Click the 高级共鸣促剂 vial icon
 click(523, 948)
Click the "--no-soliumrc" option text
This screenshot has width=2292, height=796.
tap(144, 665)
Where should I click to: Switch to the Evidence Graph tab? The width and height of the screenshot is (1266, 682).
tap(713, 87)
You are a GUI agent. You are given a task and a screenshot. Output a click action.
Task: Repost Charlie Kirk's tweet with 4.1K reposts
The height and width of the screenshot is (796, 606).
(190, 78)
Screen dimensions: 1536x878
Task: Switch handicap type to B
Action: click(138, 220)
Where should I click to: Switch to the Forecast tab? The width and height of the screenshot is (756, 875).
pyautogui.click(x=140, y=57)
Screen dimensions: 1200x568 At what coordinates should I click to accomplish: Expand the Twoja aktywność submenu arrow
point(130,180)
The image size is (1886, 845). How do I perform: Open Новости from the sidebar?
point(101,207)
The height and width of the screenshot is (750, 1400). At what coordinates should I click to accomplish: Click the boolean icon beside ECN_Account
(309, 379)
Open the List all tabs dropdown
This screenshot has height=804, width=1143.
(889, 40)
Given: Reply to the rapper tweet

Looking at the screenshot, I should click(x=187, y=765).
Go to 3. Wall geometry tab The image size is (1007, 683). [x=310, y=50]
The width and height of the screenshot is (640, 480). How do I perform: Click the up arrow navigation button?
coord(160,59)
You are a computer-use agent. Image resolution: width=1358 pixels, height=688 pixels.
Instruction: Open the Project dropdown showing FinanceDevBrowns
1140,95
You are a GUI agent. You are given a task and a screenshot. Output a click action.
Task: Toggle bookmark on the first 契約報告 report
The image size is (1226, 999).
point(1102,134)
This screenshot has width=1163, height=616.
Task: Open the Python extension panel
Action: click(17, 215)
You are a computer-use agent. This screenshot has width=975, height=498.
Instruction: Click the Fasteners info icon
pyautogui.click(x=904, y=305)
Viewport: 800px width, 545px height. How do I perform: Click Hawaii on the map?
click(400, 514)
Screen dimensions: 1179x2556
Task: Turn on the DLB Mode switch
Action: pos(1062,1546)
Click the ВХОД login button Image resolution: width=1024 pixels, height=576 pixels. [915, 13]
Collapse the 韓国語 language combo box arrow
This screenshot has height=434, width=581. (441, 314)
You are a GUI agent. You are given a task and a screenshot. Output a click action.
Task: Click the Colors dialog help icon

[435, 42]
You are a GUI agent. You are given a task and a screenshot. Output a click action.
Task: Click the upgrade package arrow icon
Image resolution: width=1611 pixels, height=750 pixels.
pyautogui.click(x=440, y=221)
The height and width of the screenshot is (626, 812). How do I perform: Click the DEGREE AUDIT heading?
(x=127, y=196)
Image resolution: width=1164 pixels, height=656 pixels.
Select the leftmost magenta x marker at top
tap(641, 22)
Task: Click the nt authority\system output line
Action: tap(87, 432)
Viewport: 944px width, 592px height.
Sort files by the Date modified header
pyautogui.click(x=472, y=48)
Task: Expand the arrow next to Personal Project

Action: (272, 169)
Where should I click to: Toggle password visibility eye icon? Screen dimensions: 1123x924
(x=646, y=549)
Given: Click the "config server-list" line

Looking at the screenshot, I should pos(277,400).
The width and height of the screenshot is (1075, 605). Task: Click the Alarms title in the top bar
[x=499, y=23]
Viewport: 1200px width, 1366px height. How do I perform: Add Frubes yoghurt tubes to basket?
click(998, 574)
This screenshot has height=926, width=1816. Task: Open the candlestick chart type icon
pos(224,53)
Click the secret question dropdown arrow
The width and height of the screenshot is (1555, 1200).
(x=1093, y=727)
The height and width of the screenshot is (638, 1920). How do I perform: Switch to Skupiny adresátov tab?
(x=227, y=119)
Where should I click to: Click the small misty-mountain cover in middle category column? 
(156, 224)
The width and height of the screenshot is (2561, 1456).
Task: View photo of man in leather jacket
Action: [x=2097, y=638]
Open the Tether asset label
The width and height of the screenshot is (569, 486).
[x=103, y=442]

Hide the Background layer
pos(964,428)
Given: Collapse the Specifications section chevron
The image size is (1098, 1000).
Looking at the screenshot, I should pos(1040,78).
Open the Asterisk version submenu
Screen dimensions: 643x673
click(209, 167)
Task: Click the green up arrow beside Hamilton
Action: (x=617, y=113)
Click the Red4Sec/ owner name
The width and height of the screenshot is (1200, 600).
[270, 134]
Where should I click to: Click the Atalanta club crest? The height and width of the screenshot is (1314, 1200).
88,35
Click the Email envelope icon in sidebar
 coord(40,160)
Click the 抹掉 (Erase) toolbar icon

========================================

Directions for this task:
Word for word, give the material above a second time.

Solved exercise:
Click the 高级共鸣促剂 vial icon
 click(523, 948)
Click the "--no-soliumrc" option text
This screenshot has width=2292, height=796.
tap(144, 665)
Where should I click to: Switch to the Evidence Graph tab? The width and height of the screenshot is (1266, 682).
tap(713, 87)
You are a GUI agent. You are given a task and a screenshot. Output a click action.
Task: Repost Charlie Kirk's tweet with 4.1K reposts
The height and width of the screenshot is (796, 606).
(190, 78)
Screen dimensions: 1536x878
Task: Switch handicap type to B
Action: click(138, 220)
Where should I click to: Switch to the Forecast tab? The width and height of the screenshot is (756, 875).
pyautogui.click(x=140, y=57)
Screen dimensions: 1200x568 At what coordinates should I click to accomplish: Expand the Twoja aktywność submenu arrow
point(130,180)
The image size is (1886, 845). How do I perform: Open Новости from the sidebar?
point(101,207)
The height and width of the screenshot is (750, 1400). At what coordinates should I click to accomplish: Click the boolean icon beside ECN_Account
(309, 379)
Open the List all tabs dropdown
This screenshot has height=804, width=1143.
(889, 40)
Given: Reply to the rapper tweet

Looking at the screenshot, I should click(x=187, y=765).
Go to 3. Wall geometry tab The image size is (1007, 683). [x=310, y=50]
The width and height of the screenshot is (640, 480). How do I perform: Click the up arrow navigation button?
coord(160,59)
You are a computer-use agent. Image resolution: width=1358 pixels, height=688 pixels.
Instruction: Open the Project dropdown showing FinanceDevBrowns
1140,95
You are a GUI agent. You are given a task and a screenshot. Output a click action.
Task: Toggle bookmark on the first 契約報告 report
The image size is (1226, 999).
point(1102,134)
This screenshot has width=1163, height=616.
Task: Open the Python extension panel
Action: click(17, 215)
You are a computer-use agent. This screenshot has width=975, height=498.
Instruction: Click the Fasteners info icon
pyautogui.click(x=904, y=305)
Viewport: 800px width, 545px height. How do I perform: Click Hawaii on the map?
click(400, 514)
Screen dimensions: 1179x2556
Task: Turn on the DLB Mode switch
Action: pos(1062,1546)
Click the ВХОД login button Image resolution: width=1024 pixels, height=576 pixels. [915, 13]
Collapse the 韓国語 language combo box arrow
This screenshot has height=434, width=581. (441, 314)
You are a GUI agent. You are given a task and a screenshot. Output a click action.
Task: Click the Colors dialog help icon

[435, 42]
You are a GUI agent. You are given a task and a screenshot. Output a click action.
Task: Click the upgrade package arrow icon
Image resolution: width=1611 pixels, height=750 pixels.
pyautogui.click(x=440, y=221)
The height and width of the screenshot is (626, 812). How do I perform: Click the DEGREE AUDIT heading?
(x=127, y=196)
Image resolution: width=1164 pixels, height=656 pixels.
Select the leftmost magenta x marker at top
tap(641, 22)
Task: Click the nt authority\system output line
Action: tap(87, 432)
Viewport: 944px width, 592px height.
Sort files by the Date modified header
pyautogui.click(x=472, y=48)
Task: Expand the arrow next to Personal Project

Action: (272, 169)
Where should I click to: Toggle password visibility eye icon? Screen dimensions: 1123x924
(x=646, y=549)
Given: Click the "config server-list" line

Looking at the screenshot, I should pos(277,400).
The width and height of the screenshot is (1075, 605). Task: Click the Alarms title in the top bar
[x=499, y=23]
Viewport: 1200px width, 1366px height. How do I perform: Add Frubes yoghurt tubes to basket?
click(998, 574)
This screenshot has height=926, width=1816. Task: Open the candlestick chart type icon
pos(224,53)
Click the secret question dropdown arrow
The width and height of the screenshot is (1555, 1200).
(x=1093, y=727)
The height and width of the screenshot is (638, 1920). How do I perform: Switch to Skupiny adresátov tab?
(x=227, y=119)
Where should I click to: Click the small misty-mountain cover in middle category column? 
(156, 224)
The width and height of the screenshot is (2561, 1456).
Task: View photo of man in leather jacket
Action: [x=2097, y=638]
Open the Tether asset label
The width and height of the screenshot is (569, 486).
[x=103, y=442]

Hide the Background layer
pos(964,428)
Given: Collapse the Specifications section chevron
The image size is (1098, 1000).
Looking at the screenshot, I should pos(1040,78).
Open the Asterisk version submenu
Screen dimensions: 643x673
click(209, 167)
Task: Click the green up arrow beside Hamilton
Action: (x=617, y=113)
Click the Red4Sec/ owner name
The width and height of the screenshot is (1200, 600).
[270, 134]
Where should I click to: Click the Atalanta club crest? The height and width of the screenshot is (1314, 1200).
88,35
Click the Email envelope icon in sidebar
 coord(40,160)
Click the 抹掉 (Erase) toolbar icon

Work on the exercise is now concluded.